## Text passage:

Check if the solution satisfies the differential equation:
Calculate de derivations:
$$ \begin{align}
\frac{\partial}{\partial t} f(x,t) &= \frac{\partial}{\partial t} \left( \frac{1}{\sqrt{2\pi}}\int_{\mathbb{R}}\hat g(k)e^{ikx-i\frac{k^2}{2}t}dk \right) \\
&= \frac{1}{\sqrt{2\pi}}\int_{\mathbb{R}}\frac{\partial}{\partial t}\hat g(k)e^{ikx-i\frac{k^2}{2}t}dk \\
&= \frac{1}{\sqrt{2\pi}}\int_{\mathbb{R}}-i\frac{k^2}{2}\hat g(k)e^{ikx-i\frac{k^2}{2}t}dk \\
&= -\frac{i}{2\sqrt{2\pi}}\int_{\mathbb{R}}\hat g(k)e^{ikx-i\frac{k^2}{2}t}k^2dk
\end{align} $$
$$ \begin{align} \frac{\partial^2}{\partial x^2} f(x,t) &= \frac{\partial^2}{\partial x^2} \left( \frac{1}{\sqrt{2\pi}}\int_{\mathbb{R}}\hat g(k)e^{ikx-i\frac{k^2}{2}t} \, dk \right) \\ &= \frac{1}{\sqrt{2\pi}}\int_{\mathbb{R}}\frac{\partial^2}{\partial x^2}\hat g(k)e^{ikx-i\frac{k^2}{2}t} \, dk \\ &= \frac{1}{\sqrt{2\pi}}\int_{\mathbb{R}}\left(i^2k^2 \right) \hat g(k)e^{ikx-i\frac{k^2}{2}t} \, dk \\ &= -\frac{1}{\sqrt{2\pi}}\int_{\mathbb{R}}\hat g(k)e^{ikx-i\frac{k^2}{2}t}k^2 \, dk \end{align} $$
Put the whole thing in the differential equation and we see: $$ i\frac{\partial}{\partial t} f(x,t) = -\frac{i^2}{2\sqrt{2\pi}}\int_{\mathbb{R}}\hat g(k)e^{ikx-i\frac{k^2}{2}t}k^2 \, dk =\frac{1}{2\sqrt{2\pi}}\int_{\mathbb{R}}\hat g(k)e^{ikx-i\frac{k^2}{2}t}k^2dk = \left( -\frac{1}{2}\right) \cdot \left( -\frac{1}{\sqrt{2\pi}}\int_{\mathbb{R}}\hat g(k)e^{ikx-i\frac{k^2}{2}t}k^2dk\right) = -\frac{1}{2}\frac{\partial^2}{\partial x^2} f(x,t) $$ it is satisfied.
Proof of exchanging the derivation and the integral:
We want to apply the Lebesgue dominated convergence theorem. This is a standard argument being used in some other problems.

## Job 1:
Put the rows starting with the line that contains "Click the empty Time input field" and going on through the line that contains "click(787, 554)" into a JSON list of strings, one string per line, with blank lines left out. Leave the pictures out of the answer.
The text and the rows have nothing to do with each other.

## Excerpted data:
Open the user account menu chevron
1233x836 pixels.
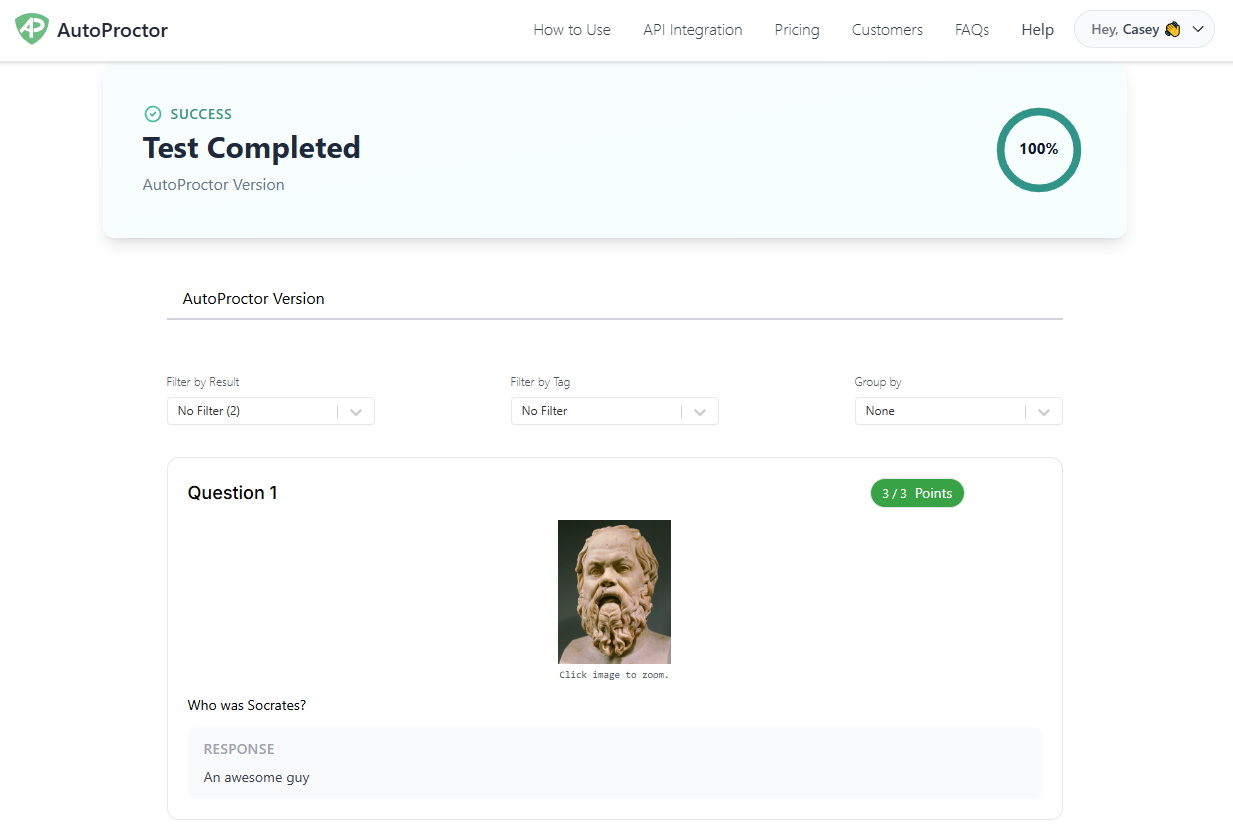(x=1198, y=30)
--
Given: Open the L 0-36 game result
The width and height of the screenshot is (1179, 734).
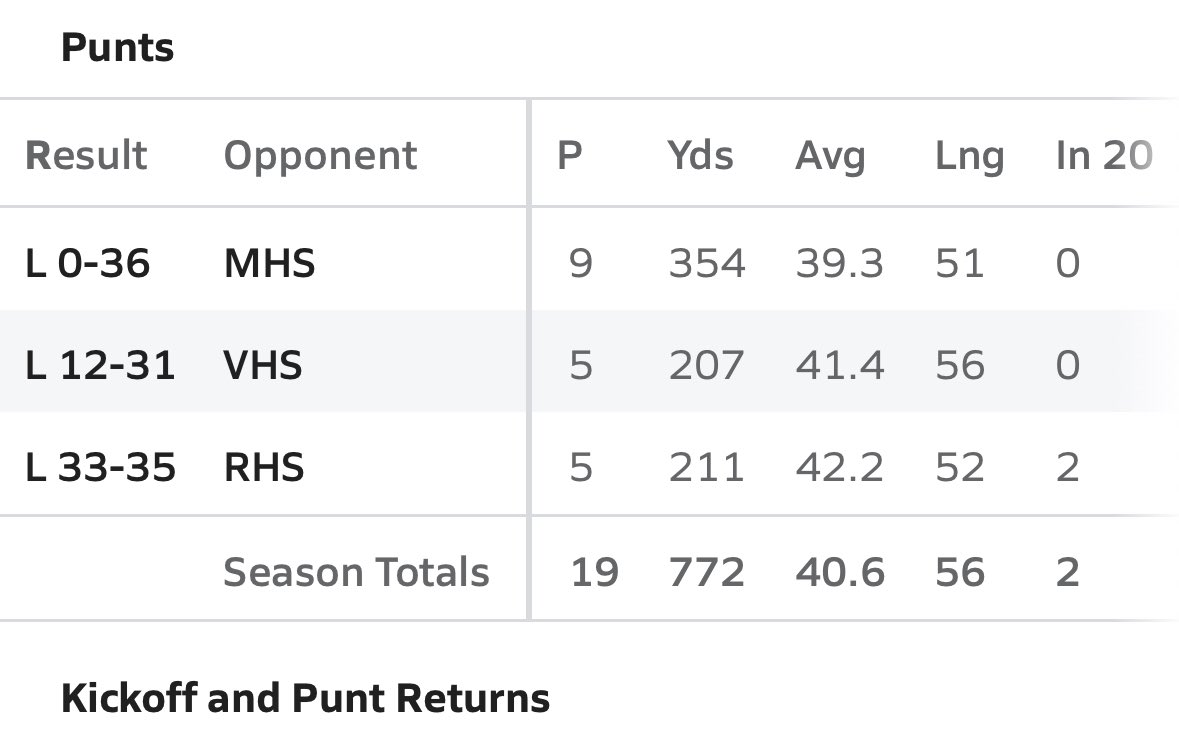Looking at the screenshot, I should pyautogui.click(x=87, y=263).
---
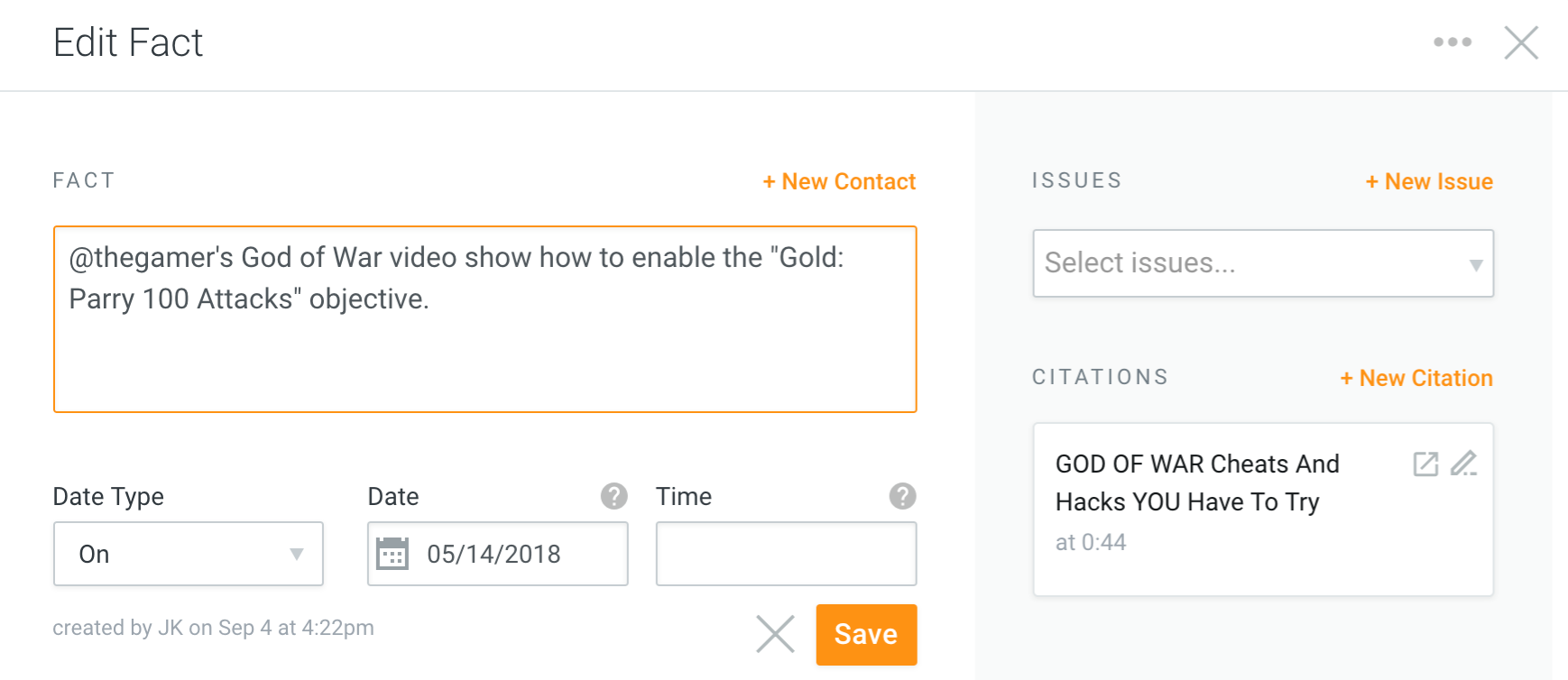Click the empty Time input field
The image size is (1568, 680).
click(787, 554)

## Job 2:
Answer these questions on the text about checking the solution of the differential equation:
(a) Which theorem is to be applied to justify exchanging the derivative and the integral?
(b) In the final equality, what constant multiplies the second partial derivative of f(x,t) with respect to x?
(c) What is the conclusion once everything is put into the differential equation?

## Complete output 1:
[
  "Click the empty Time input field",
  "The image size is (1568, 680).",
  "click(787, 554)"
]

## Complete output 2:
(a) The Lebesgue dominated convergence theorem.
(b) -1/2.
(c) The differential equation is satisfied.